This recent information was scattered elsewhere on different threads, but perhaps it can be best useful served more in one place.

Like some I have an older system but the latest software and FS products and looking forward to a great hardware jump so I can upgrade. However, I am (personally) underwhelmed with the 7700K and 8700K marginal P3Dv4 performance improvements being reported, being a few percentage points faster at best (if any), even with many of them testing with reduced P3D settings. I had hoped and expected much better from the first hopeful rumours.

Unless there is a huge surprise the new CPU performance numbers required for me to change from my rock steady 2700K and GTX1080 combo have not yet reached the tipping point. Although I am sure most (and possibly all) new equipment might exceed the performance shown here, it remains doubtful that it will be by sufficient margins to warrant the expense and trouble to do so...yet. 

Part of the reasons are explained and documented in the below link by Hardware Canucks testing the 2700K vs the 8700K in gaming scenarios:

http://www.hardwarecanucks.com/forum/hardware-canucks-reviews/76333-i7-2600k-vs-i7-8700k-upgrading-worthwhile.html

Please note that the test 2600k used above was not clocked as high as many Sandy Bridges safely run at, including my 2700k (see below).

=== EXERCISE GOAL ===
Please carry the post on CPU upgrades for flight simulation forward from its final sentence, keeping the same first-person voice. The records that follow come from a separate source and have no connection to the post on CPU upgrades.

=== PROVIDED INFORMATION ===
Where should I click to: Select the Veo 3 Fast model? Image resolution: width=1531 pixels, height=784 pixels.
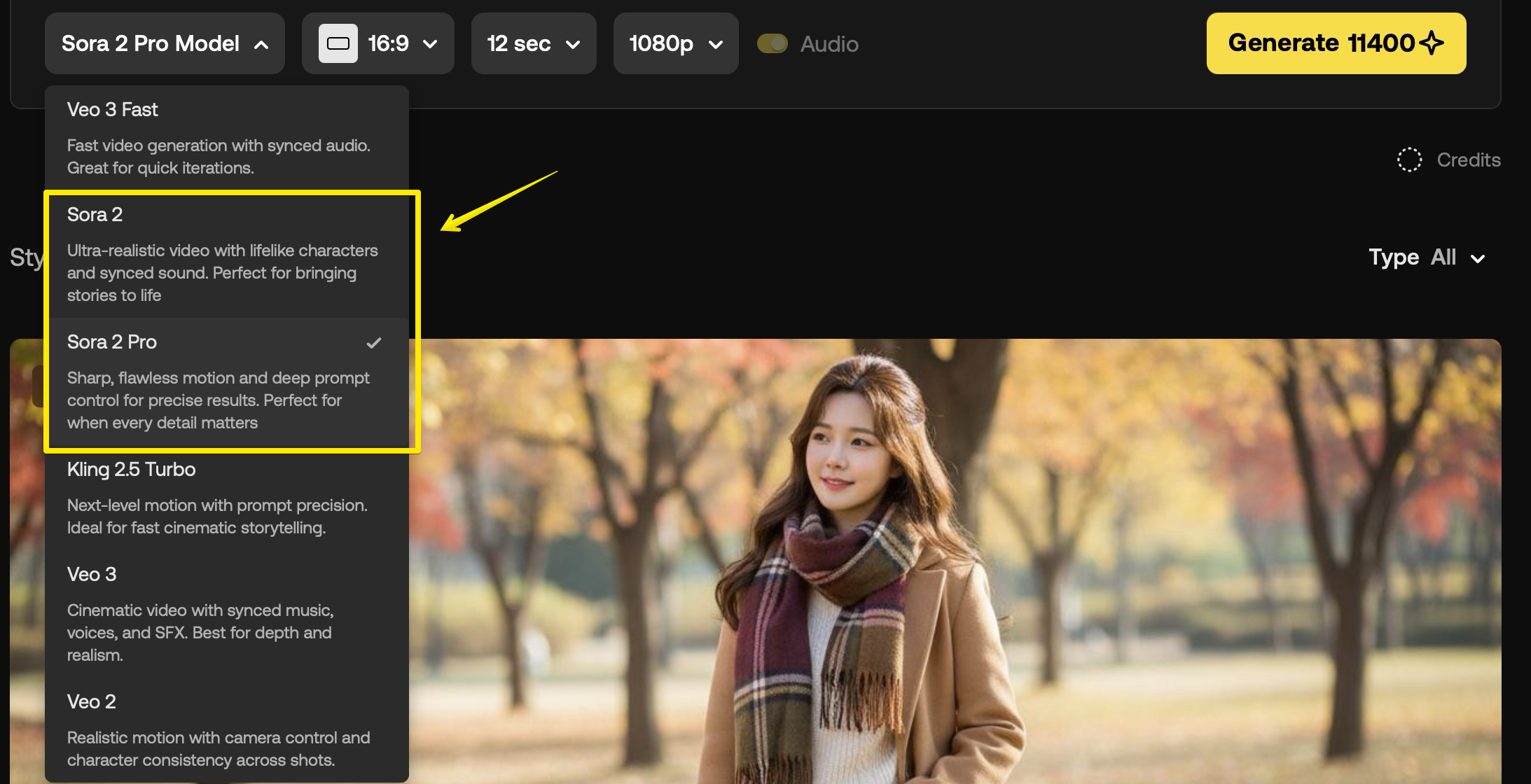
---
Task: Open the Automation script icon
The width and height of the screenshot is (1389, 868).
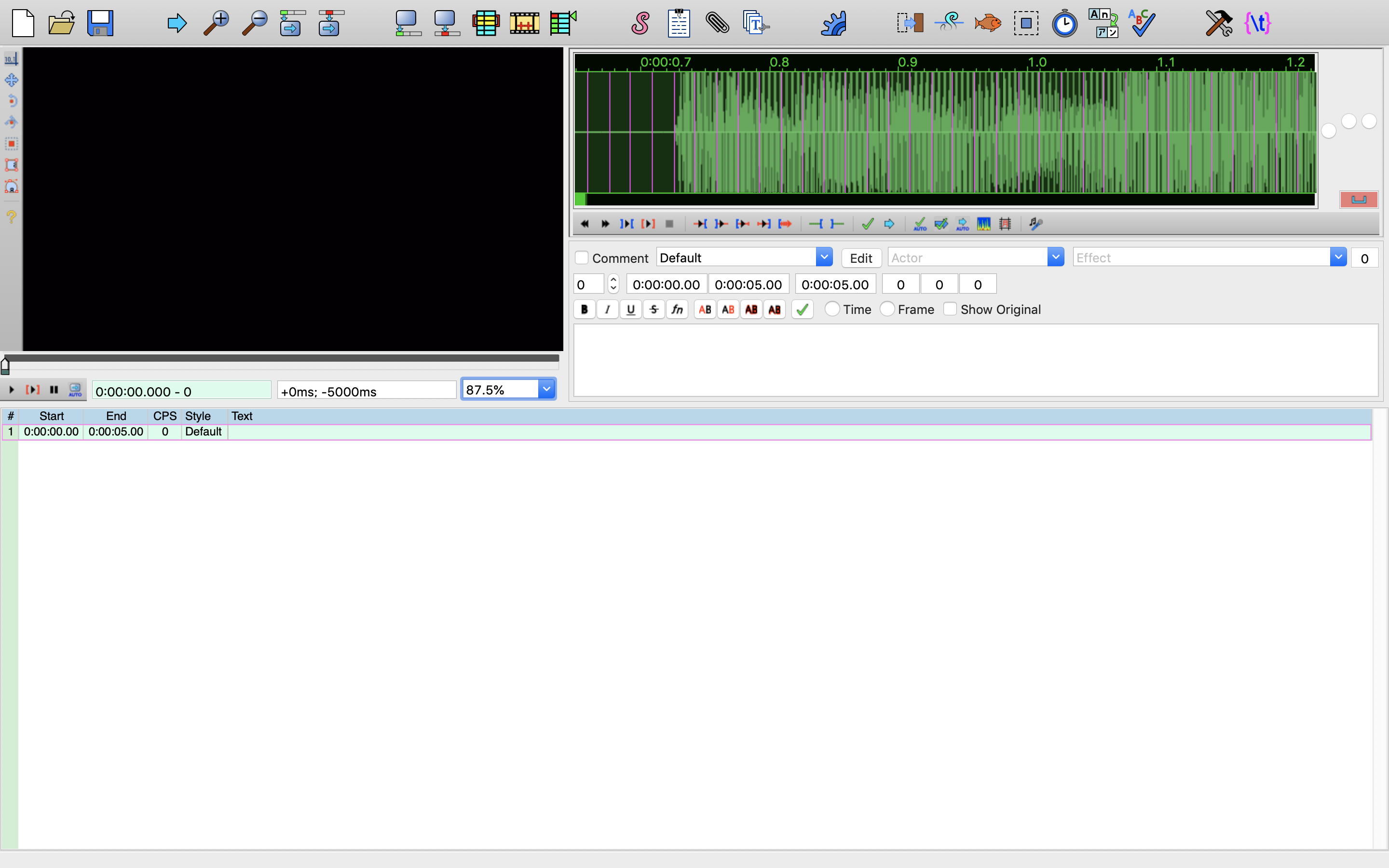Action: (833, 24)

=== ANSWER TO THIS PROBLEM ===
Please don't get me wrong. It is time for a trade, so I look forward to being lured into a new build when the next true flight simulation performance increasing CPUs arrive,

but until then, here are my specs, settings, and numbers:

Processor: 2700K @ 4.938Ghz (as shown)
Motherboard: Asus P67 Deluxe (Revised and replaced by Asus)
Video Card: GTX1080 Overclocked with MSI Afterburner runs between 90% and 100% load at 120% speed (as shown)
RAM 16G at 2196 (as shown)
Primary Drive: 240G SSD
Flight Sim Drive: 480G SSD
Monitor: 4K 55inch curved screen Samsung HDTV Smart TV
Flight Simulator: P3Dv4.1 (over 340G installed)
Settings: (as shown)
Results: Entirely satisfactory with smooth framerates between 22 and 30

Please see the P3Dv4.1 settings and screenshots pictured below:

https://www.flickr.com/gp/156377156@N06/S536g0 

New Information:

Nvidia claims the new 388.00 driver (and forward) significantly improves SLI performance.

So perhaps a 2nd card for 2x1080's in SLI would change things even more since my single card runs wide open?

In any case, am looking forward to exciting new horizons to be reached by those now testing the latest, better and best! 

Thank you for your patience.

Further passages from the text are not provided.